< Job 4 >

1 Then answered Eliphaz the Temanite, and said,
Toen antwoordde Elifaz, de Themaniet, en zeide:
2 If one assay to commune with thee, wilt thou be grieved? But who can withhold himself from speaking?
Zo wij een woord opnemen tegen u, zult gij verdrietig zijn? Nochtans wie zal zich van woorden kunnen onthouden?
3 Behold, thou hast instructed many, And thou hast strengthened the weak hands.
Zie, gij hebt velen onderwezen, en gij hebt slappe handen gesterkt;
4 Thy words have upholden him that was falling, And thou hast made firm the feeble knees.
Uw woorden hebben den struikelende opgericht, en de krommende knieen hebt gij vastgesteld;
5 But now it is come unto thee, and thou faintest; It toucheth thee, and thou art troubled.
Maar nu komt het aan u, en gij zijt verdrietig; het raakt tot u, en gij wordt beroerd.
6 Is not thy fear [of God] thy confidence, [And] the integrity of thy ways thy hope?
Was niet uw vreze Gods uw hoop, en de oprechtheid uwer wegen uw verwachting?
7 Remember, I pray thee, who [ever] perished, being innocent? Or where were the upright cut off?
Gedenk toch, wie is de onschuldige, die vergaan zij; en waar zijn de oprechten verdelgd?
8 According as I have seen, they that plow iniquity, And sow trouble, reap the same.
Maar gelijk als ik gezien heb: die ondeugd ploegen, en moeite zaaien, maaien dezelve.
9 By the breath of God they perish, And by the blast of his anger are they consumed.
Van den adem Gods vergaan zij, en van het geblaas van Zijn neus worden zij verdaan.
10 The roaring of the lion, and the voice of the fierce lion, And the teeth of the young lions, are broken.
De brulling des leeuws, en de stem des fellen leeuws, en de tanden der jonge leeuwen worden verbroken.
11 The old lion perisheth for lack of prey, And the whelps of the lioness are scattered abroad.
De oude leeuw vergaat, omdat er geen roof is, en de jongens eens oudachtigen leeuws worden verstrooid.
12 Now a thing was secretly brought to me, And mine ear received a whisper thereof.

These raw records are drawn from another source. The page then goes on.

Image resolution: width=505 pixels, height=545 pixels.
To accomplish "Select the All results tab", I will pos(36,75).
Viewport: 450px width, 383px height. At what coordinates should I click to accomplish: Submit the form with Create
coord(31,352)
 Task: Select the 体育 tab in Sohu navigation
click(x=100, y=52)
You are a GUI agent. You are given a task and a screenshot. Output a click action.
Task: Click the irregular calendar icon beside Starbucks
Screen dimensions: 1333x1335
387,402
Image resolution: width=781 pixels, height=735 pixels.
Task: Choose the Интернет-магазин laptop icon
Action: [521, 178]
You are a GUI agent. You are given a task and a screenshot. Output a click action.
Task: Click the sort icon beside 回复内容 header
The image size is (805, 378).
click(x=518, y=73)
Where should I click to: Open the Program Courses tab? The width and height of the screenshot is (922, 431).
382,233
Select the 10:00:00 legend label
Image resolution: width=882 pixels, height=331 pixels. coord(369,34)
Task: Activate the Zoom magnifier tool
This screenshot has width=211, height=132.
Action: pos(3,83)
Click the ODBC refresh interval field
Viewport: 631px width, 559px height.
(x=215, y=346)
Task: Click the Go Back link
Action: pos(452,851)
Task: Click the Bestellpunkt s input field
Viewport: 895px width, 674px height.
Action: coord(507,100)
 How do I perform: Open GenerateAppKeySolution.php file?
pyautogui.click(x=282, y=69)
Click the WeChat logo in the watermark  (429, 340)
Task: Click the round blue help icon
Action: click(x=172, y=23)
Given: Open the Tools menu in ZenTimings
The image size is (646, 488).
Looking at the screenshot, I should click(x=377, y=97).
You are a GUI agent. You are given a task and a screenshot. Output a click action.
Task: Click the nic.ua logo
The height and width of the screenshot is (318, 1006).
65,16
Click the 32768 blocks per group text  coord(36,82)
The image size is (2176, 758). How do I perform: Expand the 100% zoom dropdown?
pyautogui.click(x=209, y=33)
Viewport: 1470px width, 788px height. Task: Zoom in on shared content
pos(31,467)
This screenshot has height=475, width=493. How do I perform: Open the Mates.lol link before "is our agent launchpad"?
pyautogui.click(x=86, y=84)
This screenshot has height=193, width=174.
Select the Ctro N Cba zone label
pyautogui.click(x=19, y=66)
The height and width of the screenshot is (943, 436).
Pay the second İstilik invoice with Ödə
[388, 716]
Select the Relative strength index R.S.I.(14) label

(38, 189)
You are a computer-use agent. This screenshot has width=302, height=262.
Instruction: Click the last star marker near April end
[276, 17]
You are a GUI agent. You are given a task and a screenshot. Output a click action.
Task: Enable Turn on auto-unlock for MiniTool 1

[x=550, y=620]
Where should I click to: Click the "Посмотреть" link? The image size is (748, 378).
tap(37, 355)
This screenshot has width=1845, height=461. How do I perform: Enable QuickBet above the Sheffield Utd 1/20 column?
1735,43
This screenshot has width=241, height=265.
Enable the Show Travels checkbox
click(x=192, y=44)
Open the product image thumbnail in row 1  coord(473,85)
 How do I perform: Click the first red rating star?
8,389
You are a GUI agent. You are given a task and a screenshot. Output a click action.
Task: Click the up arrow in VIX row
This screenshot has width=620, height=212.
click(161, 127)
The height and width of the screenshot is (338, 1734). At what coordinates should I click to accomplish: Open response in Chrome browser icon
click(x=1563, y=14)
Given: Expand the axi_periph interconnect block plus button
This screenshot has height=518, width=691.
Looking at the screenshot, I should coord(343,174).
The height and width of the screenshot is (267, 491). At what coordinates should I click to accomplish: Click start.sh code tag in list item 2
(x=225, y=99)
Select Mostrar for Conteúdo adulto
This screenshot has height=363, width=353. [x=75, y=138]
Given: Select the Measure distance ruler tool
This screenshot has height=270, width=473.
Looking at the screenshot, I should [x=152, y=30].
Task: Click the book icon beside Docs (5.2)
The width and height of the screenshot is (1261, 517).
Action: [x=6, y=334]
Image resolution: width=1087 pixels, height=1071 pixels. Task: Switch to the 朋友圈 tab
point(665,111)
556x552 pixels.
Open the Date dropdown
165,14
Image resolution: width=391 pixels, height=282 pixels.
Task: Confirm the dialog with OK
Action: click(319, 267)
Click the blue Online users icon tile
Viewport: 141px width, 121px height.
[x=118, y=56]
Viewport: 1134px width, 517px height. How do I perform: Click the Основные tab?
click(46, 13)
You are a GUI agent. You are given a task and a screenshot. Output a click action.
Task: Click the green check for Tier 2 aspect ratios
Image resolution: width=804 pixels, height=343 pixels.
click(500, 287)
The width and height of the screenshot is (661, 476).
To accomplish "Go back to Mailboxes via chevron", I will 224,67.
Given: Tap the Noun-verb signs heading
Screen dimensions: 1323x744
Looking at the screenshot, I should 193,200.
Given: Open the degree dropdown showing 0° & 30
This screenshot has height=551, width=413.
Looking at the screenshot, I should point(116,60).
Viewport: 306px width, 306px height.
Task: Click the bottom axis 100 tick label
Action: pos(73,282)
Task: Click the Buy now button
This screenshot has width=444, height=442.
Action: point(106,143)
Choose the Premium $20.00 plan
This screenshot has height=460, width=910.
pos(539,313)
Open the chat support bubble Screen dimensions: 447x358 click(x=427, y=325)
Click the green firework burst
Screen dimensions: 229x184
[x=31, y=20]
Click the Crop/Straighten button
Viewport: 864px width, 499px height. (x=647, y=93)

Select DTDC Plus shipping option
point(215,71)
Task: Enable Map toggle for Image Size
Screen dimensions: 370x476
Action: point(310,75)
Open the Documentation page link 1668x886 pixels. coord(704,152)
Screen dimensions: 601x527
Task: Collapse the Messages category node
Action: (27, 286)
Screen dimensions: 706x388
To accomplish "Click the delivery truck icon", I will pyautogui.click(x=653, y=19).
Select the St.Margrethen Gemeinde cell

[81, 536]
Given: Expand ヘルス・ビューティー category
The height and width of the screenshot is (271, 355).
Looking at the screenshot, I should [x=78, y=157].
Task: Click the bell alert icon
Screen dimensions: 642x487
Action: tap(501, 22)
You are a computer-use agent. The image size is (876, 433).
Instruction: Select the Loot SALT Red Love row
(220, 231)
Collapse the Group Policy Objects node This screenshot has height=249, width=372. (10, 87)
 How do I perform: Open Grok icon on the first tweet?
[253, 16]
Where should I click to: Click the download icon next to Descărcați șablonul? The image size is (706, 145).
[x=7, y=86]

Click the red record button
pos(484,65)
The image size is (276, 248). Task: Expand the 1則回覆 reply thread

Voorts is tot mij een woord heimelijk gebracht, en mijn oor heeft een weinigje daarvan gevat;
13 In thoughts from the visions of the night, When deep sleep falleth on men,
Onder de gedachten van de gezichten des nachts, als diepe slaap valt op de mensen;
14 Fear came upon me, and trembling, Which made all my bones to shake.
Kwam mij schrik en beving over, en verschrikte de veelheid mijner beenderen.
15 Then a spirit passed before my face; The hair of my flesh stood up.
Toen ging voorbij mijn aangezicht een geest; hij deed het haar mijns vleses te berge rijzen.
16 It stood still, but I could not discern the appearance thereof; A form was before mine eyes: [There was] silence, and I heard a voice, [saying],
Hij stond, doch ik kende zijn gedaante niet; een beeltenis was voor mijn ogen; er was stilte, en ik hoorde een stem, zeggende:
17 Shall mortal man be more just than God? Shall a man be more pure than his Maker?
Zou een mens rechtvaardiger zijn dan God? Zou een man reiner zijn dan zijn Maker?
18 Behold, he putteth no trust in his servants; And his angels he chargeth with folly:
Zie, op Zijn knechten zou Hij niet vertrouwen; hoewel Hij in Zijn engelen klaarheid gesteld heeft.
19 How much more them that dwell in houses of clay, Whose foundation is in the dust, Who are crushed before the moth!
Hoeveel te min op degenen, die lemen huizen bewonen, welker grondslag in het stof is? Zij worden verbrijzeld voor de motten.
20 Betwixt morning and evening they are destroyed: They perish for ever without any regarding it.
Van den morgen tot den avond worden zij vermorzeld; zonder dat men er acht op slaat, vergaan zij in eeuwigheid.
21 Is not their tent-cord plucked up within them? They die, and that without wisdom.
Verreist niet hun uitnemendheid met hen? Zij sterven, maar niet in wijsheid.